Metropolitan News-Enterprise

 

Friday, April 11, 2003

 

Page 3

 

Governor Reappoints Michael Kahn to Judicial Commission

 

By a MetNews Staff Writer

 

Gov. Grey Davis yesterday named San Francisco attorney Michael Kahn to a second term on the Commission on Judicial Performance.

Kahn, 54,  has been senior partner and head of litigation at Folger Levin & Kahn LLP since 1979. The firm is based in San Francisco and has a Los Angeles office as well.

He has been a member of the Commission on Judicial Performance since 1999 during which time he served as vice chair and chair of the Commission.

In 2000, Kahn was chair of the California Electricity Oversight Board and in 2001 he was appointed to the California Independent System Operator and currently serves as chair of its Board of Governors.

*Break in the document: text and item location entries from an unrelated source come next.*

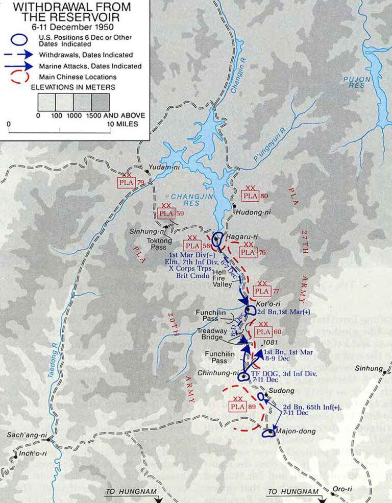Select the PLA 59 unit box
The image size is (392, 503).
click(166, 213)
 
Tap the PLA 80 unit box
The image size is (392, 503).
click(250, 195)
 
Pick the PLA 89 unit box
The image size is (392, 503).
click(237, 406)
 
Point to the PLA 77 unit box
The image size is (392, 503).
click(261, 291)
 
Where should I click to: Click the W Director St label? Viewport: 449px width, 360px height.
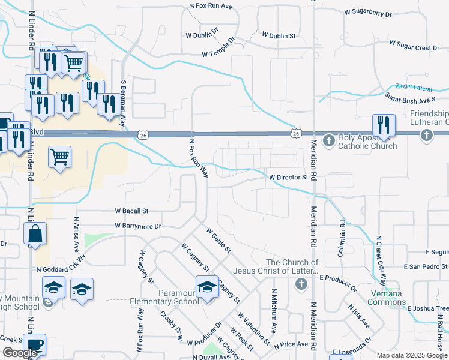288,178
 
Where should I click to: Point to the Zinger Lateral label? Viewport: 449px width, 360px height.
414,88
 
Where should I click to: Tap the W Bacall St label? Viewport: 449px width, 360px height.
131,211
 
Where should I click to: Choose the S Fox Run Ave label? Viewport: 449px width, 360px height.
211,6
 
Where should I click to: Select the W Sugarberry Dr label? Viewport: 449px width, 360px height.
376,13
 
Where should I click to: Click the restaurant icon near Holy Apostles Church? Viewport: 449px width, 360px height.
384,125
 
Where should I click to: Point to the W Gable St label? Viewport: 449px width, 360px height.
218,239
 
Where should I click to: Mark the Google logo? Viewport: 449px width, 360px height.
20,353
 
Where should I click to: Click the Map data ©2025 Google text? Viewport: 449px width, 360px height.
411,355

He is the author of several articles and reports on litigation practice and Supreme Court history.

He is a graduate of UCLA and holds a master of arts degree from Stanford University, where he also earned his law degree. After graduation, he served for a year as a law clerk to Judge Ben C. Duniway of the Ninth U.S. Circuit Court of Appeals.

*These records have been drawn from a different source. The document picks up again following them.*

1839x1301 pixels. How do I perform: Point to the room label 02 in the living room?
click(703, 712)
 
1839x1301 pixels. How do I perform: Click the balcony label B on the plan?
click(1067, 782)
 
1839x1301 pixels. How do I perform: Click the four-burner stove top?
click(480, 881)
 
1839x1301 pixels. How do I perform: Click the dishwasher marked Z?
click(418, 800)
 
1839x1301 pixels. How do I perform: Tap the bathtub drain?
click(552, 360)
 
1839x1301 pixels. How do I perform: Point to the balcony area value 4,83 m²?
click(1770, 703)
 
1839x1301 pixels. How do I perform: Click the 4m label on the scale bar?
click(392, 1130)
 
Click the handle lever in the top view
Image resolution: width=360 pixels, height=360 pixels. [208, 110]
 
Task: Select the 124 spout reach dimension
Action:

His new term expires Feb. 28, 2007.

The governor yesterday also said he was reappointing Los Angeles attorney Cynthia McClain-Hill as a member of the California Coastal Commission.

McClain-Hill has been a member of the Commission since 1999, and is co-founder and managing partner of McClain-Hill Associates, a law firm established in 1995 specializing in municipal, legislative, land use and environmental law. She also serves on a number of non-profit boards including the UCLA Foundation Board of Councilors.

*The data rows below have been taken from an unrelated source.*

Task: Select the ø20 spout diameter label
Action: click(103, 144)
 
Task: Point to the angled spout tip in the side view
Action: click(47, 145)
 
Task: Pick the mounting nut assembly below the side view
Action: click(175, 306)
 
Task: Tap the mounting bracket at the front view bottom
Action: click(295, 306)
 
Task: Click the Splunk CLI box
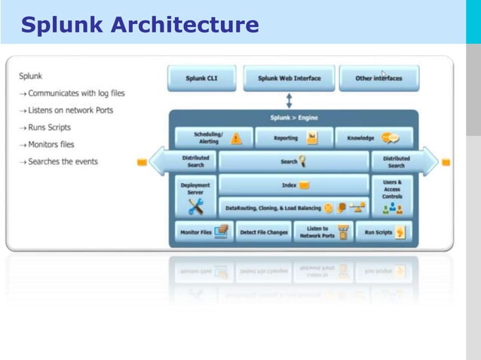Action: pyautogui.click(x=201, y=78)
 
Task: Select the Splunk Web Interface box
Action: pyautogui.click(x=289, y=78)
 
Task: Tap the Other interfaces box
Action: pyautogui.click(x=378, y=78)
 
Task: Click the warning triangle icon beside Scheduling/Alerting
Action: pyautogui.click(x=237, y=139)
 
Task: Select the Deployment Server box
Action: pyautogui.click(x=196, y=196)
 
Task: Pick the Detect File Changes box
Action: pyautogui.click(x=264, y=232)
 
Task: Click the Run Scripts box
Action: pyautogui.click(x=382, y=232)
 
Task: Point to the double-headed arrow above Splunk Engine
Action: pyautogui.click(x=289, y=100)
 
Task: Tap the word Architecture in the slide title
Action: pyautogui.click(x=185, y=26)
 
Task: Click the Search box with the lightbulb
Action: pyautogui.click(x=293, y=161)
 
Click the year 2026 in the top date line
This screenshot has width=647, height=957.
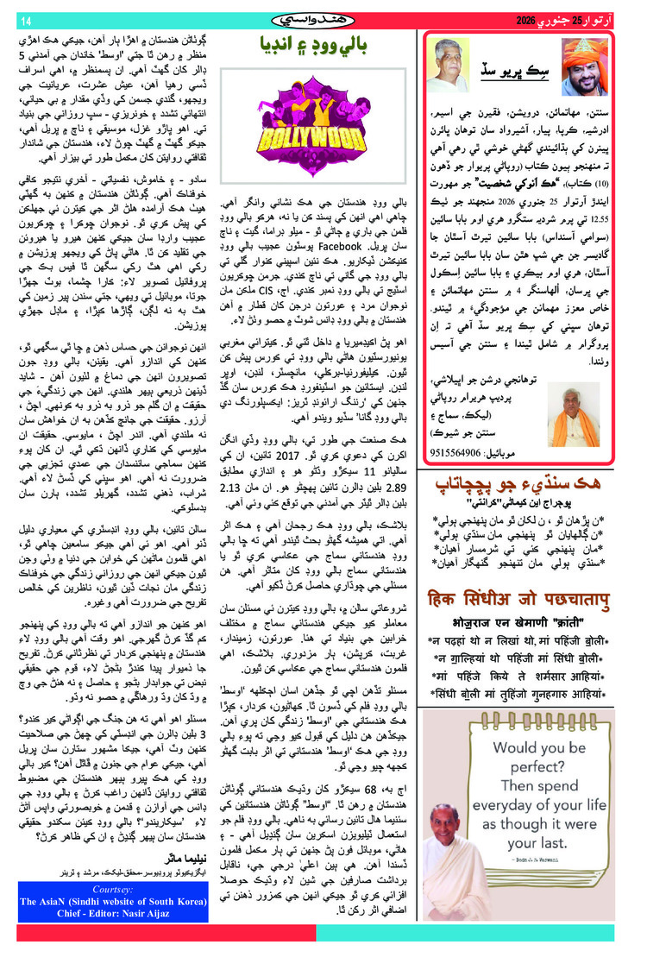(529, 20)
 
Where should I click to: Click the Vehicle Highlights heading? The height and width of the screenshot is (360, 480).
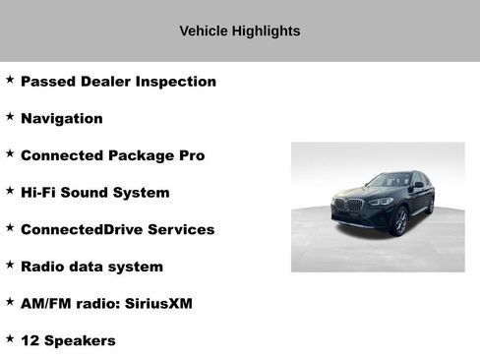pyautogui.click(x=239, y=31)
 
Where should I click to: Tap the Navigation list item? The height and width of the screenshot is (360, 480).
pyautogui.click(x=61, y=119)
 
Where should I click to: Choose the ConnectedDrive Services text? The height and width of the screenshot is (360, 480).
pyautogui.click(x=117, y=230)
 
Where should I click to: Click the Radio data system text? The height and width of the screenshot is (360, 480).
pyautogui.click(x=91, y=267)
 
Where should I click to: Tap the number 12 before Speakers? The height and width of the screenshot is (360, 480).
pyautogui.click(x=30, y=341)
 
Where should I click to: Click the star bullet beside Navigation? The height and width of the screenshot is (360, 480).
pyautogui.click(x=10, y=116)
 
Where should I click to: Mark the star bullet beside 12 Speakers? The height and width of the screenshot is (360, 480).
pyautogui.click(x=10, y=338)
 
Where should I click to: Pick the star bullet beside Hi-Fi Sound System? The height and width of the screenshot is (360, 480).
pyautogui.click(x=10, y=190)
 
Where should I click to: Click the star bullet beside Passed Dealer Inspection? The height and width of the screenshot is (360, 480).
pyautogui.click(x=10, y=79)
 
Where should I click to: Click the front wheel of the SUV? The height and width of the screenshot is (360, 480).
pyautogui.click(x=400, y=221)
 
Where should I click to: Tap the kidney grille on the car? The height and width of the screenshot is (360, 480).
pyautogui.click(x=341, y=206)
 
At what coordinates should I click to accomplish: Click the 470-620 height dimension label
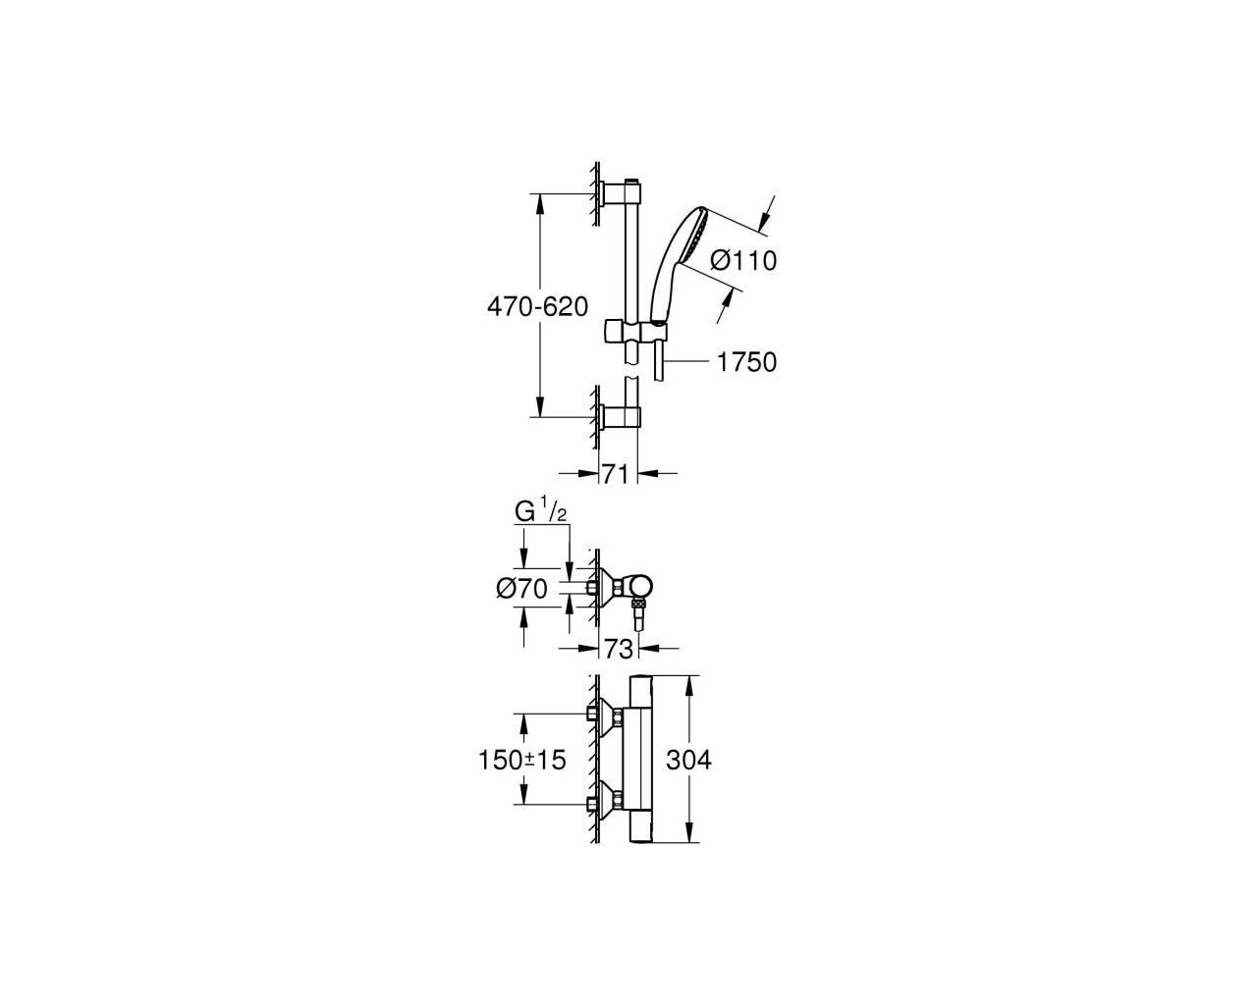click(537, 307)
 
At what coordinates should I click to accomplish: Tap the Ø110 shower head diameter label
click(743, 260)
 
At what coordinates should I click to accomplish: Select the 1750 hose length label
click(746, 362)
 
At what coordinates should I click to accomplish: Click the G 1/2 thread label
click(540, 512)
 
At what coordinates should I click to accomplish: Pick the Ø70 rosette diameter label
click(521, 589)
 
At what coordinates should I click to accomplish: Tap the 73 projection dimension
click(619, 649)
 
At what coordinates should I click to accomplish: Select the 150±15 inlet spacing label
click(522, 760)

She is a former member of the California Fair Political Practices Commission and the Los Angeles Community Redevelopment Agency. Her undergraduate and law degrees are from UCLA.

The governor’s Coastal Commission appointees serve two-year terms at the pleasure of the chief executive, and are not covered by the recent legislative change applicable to appointees of the Senate Rules Committee and Assembly speaker.

Members appointed by those officials will serve four-year terms and are not subject to removal by the appointing authority, effective next month.